_EXERCISE REQUIREMENTS_:
Do these statements agree with the reflection on reading Genesis below? Answer yes or no for each, and quote the deciding words from the text.
1. The writer decided to read the whole Bible after finishing a study of the Acts of the Apostles.
2. The writer feels intellectually prepared to read the Bible in its entirety.
3. The moment that especially affected the writer came while reading Genesis chapter 2.

_DOCUMENT EXTRACT_:
Have you ever impulsively made a decision that seemed so very right at the time, only to spend a great deal of time afterward wondering what in the world you got yourself into?  That’s how I have felt since, one morning after finishing my study of the Acts of the Apostles, I suddenly decided that that very morning was the perfect time to begin reading the Bible in its entirety.  I do not feel intellectually prepared for this long journey, but it also feels deeply right; may the Holy Spirit bless and guide my reading!

 

Diving into Genesis, I am truly struck by its relevance.  Reading Genesis illuminates the fact that human tendencies form a kind of feedback loop, repeating through centuries in varied permutations but motivated by the same desires. 

 

A moment that particularly impacted me occurred while reading Genesis chapter 3, which recounts Adam and Eve’s expulsion from Eden.  In the garden, the serpent tells Eve of the fruit from the tree of the knowledge of good and evil, “When you eat of it your eyes will be opened and you will be like gods, who know good and evil.”

 

This quotation, as well as the tree’s symbolic name, reveals something essential by identifying God with a very particular trait: knowledge of good and evil.  It is sufficient to say that Adam’s and Eve’s collective error lay in wanting to be like God, but this identification allows us to go deeper.  They wanted to possess knowledge outside the bounds of their humanity.

_EXERCISE DATA_:
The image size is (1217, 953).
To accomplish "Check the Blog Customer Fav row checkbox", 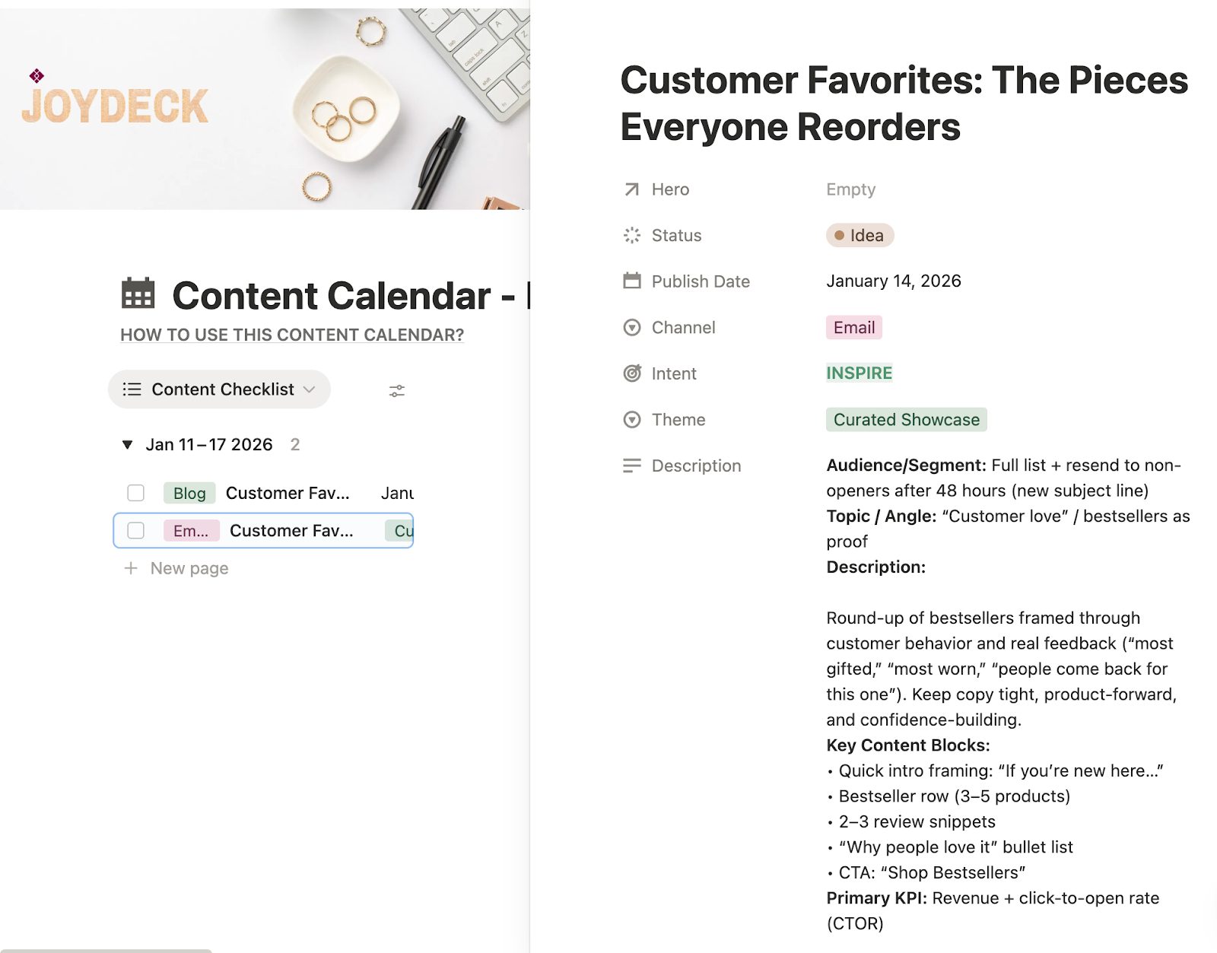I will tap(136, 493).
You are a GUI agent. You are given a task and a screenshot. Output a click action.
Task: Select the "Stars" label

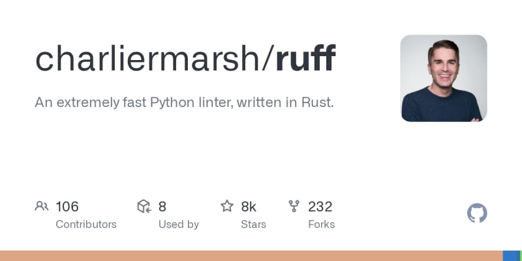tap(254, 224)
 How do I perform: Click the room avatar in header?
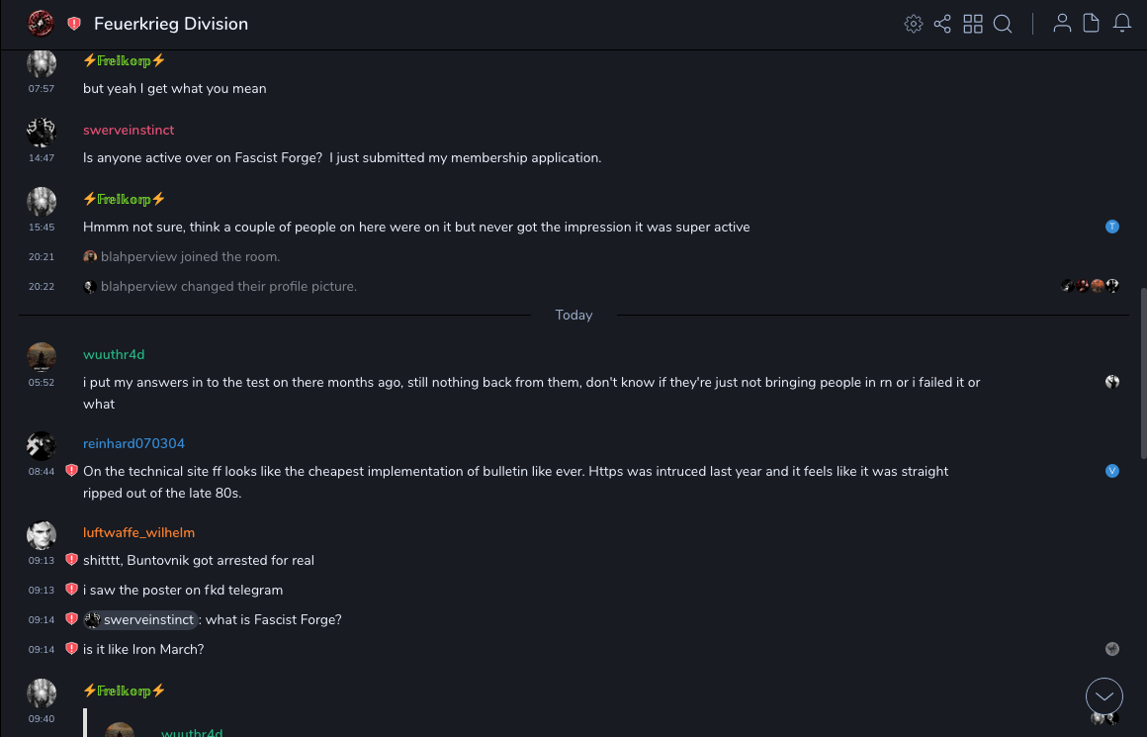41,23
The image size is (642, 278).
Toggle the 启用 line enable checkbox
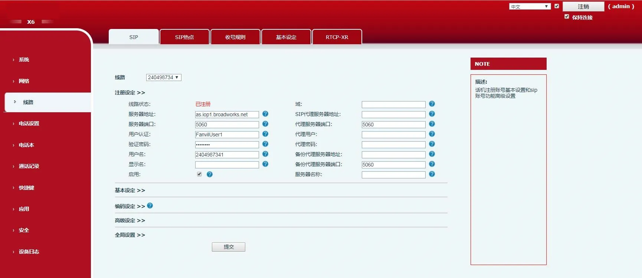click(199, 174)
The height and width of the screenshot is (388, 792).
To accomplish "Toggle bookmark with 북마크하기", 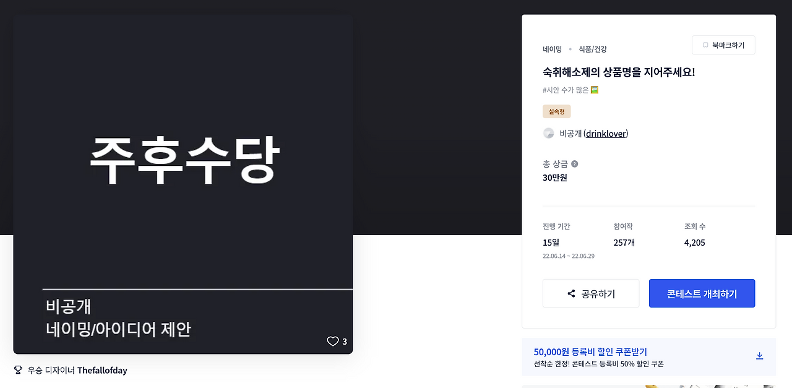I will pyautogui.click(x=723, y=45).
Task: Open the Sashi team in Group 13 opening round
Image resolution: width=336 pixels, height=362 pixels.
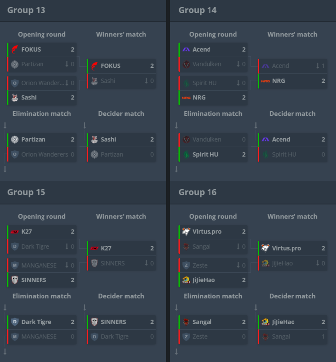Action: coord(42,97)
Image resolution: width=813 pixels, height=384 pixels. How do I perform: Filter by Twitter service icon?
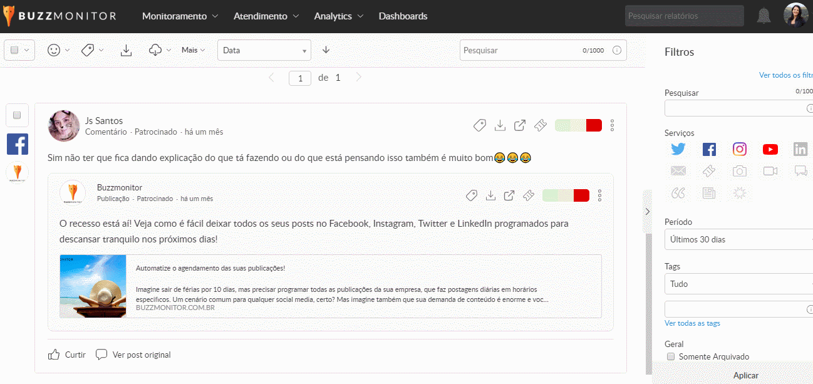[x=678, y=149]
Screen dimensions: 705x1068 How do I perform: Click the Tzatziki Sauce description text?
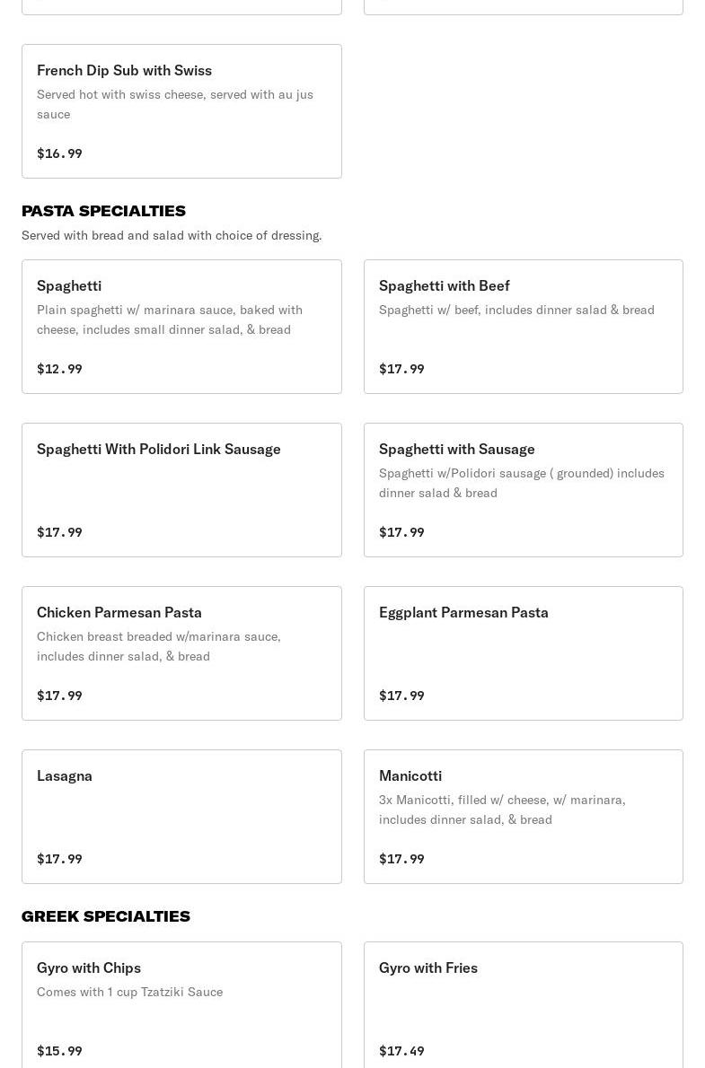point(129,992)
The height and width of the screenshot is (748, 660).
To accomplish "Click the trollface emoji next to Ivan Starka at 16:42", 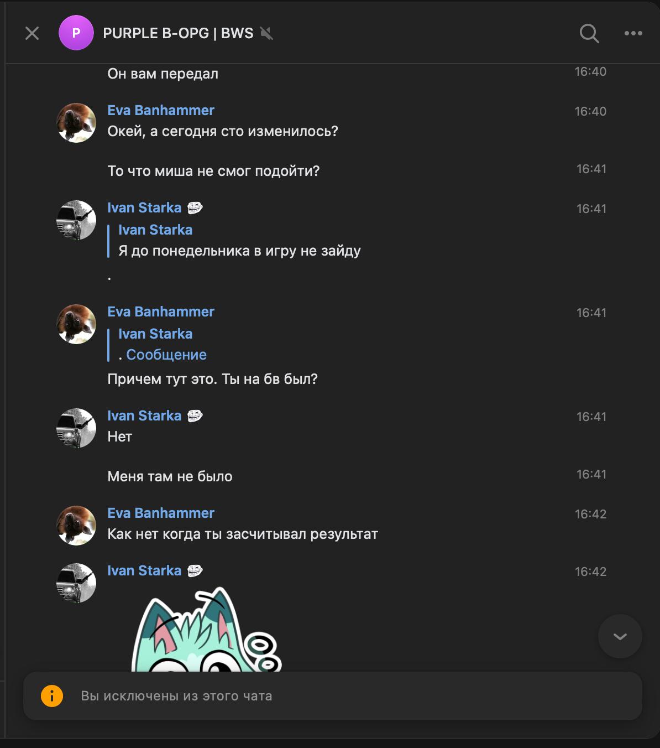I will (x=195, y=570).
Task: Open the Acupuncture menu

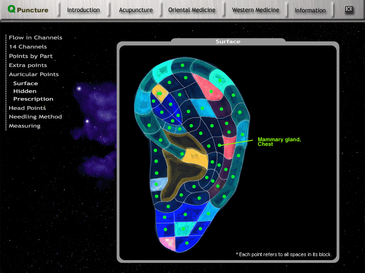Action: tap(136, 10)
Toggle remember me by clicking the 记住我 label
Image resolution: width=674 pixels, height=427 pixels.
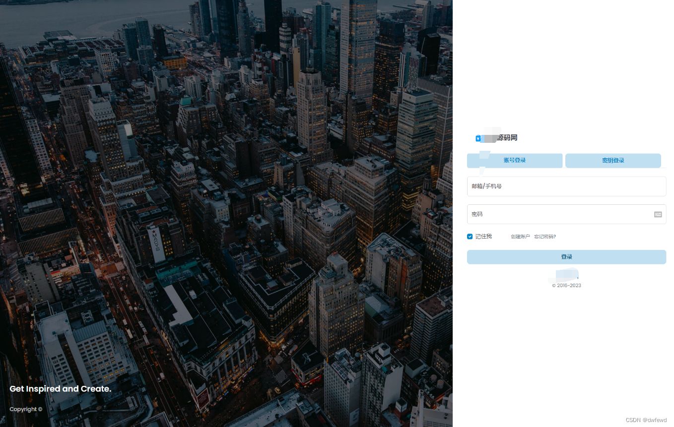coord(483,237)
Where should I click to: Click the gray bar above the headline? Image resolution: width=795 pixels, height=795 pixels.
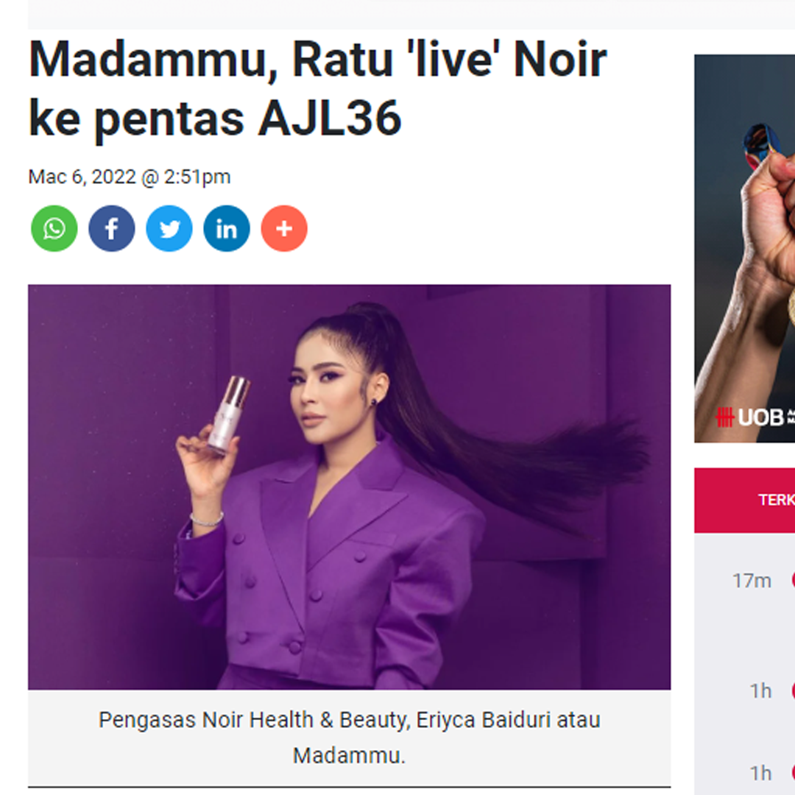click(x=411, y=14)
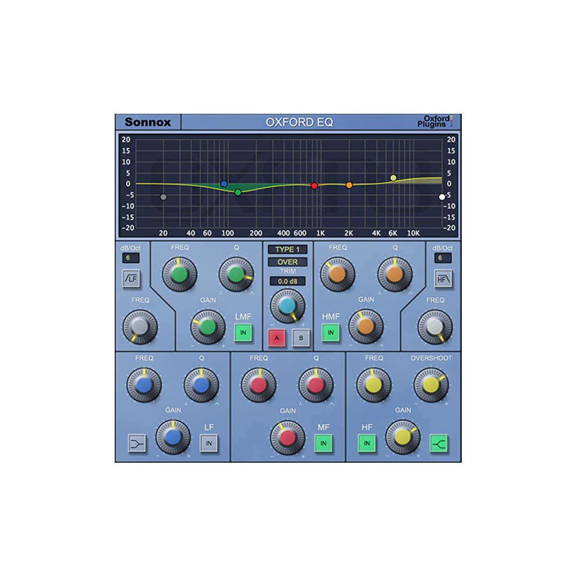Click the OVER overload indicator

288,262
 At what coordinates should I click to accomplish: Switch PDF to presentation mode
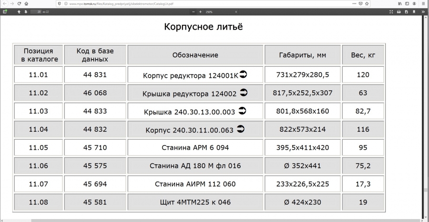click(392, 11)
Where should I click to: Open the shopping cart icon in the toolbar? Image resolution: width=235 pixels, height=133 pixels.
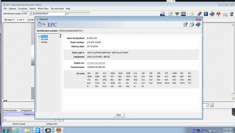click(177, 14)

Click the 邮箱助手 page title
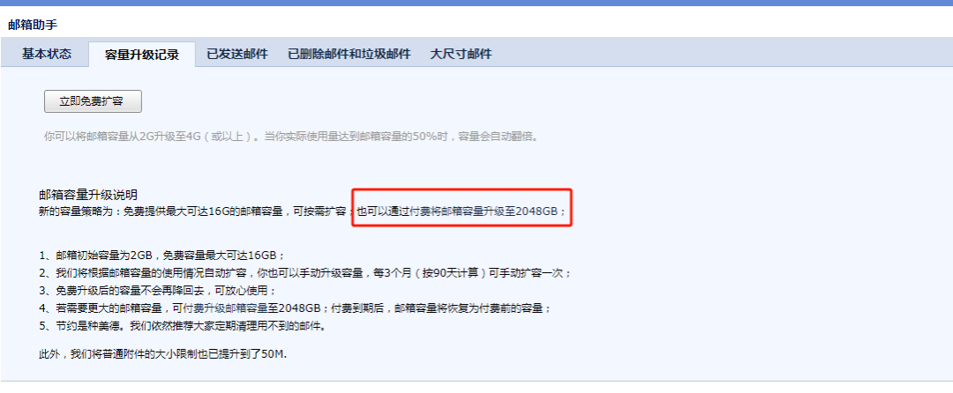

_ANSWER TO THIS EXERCISE_:
1. Yes: "one morning after finishing my study of the Acts of the Apostles, I suddenly decided that that very morning was the perfect time to begin reading the Bible in its entirety"
2. No: "I do not feel intellectually prepared for this long journey"
3. No: "A moment that particularly impacted me occurred while reading Genesis chapter 3"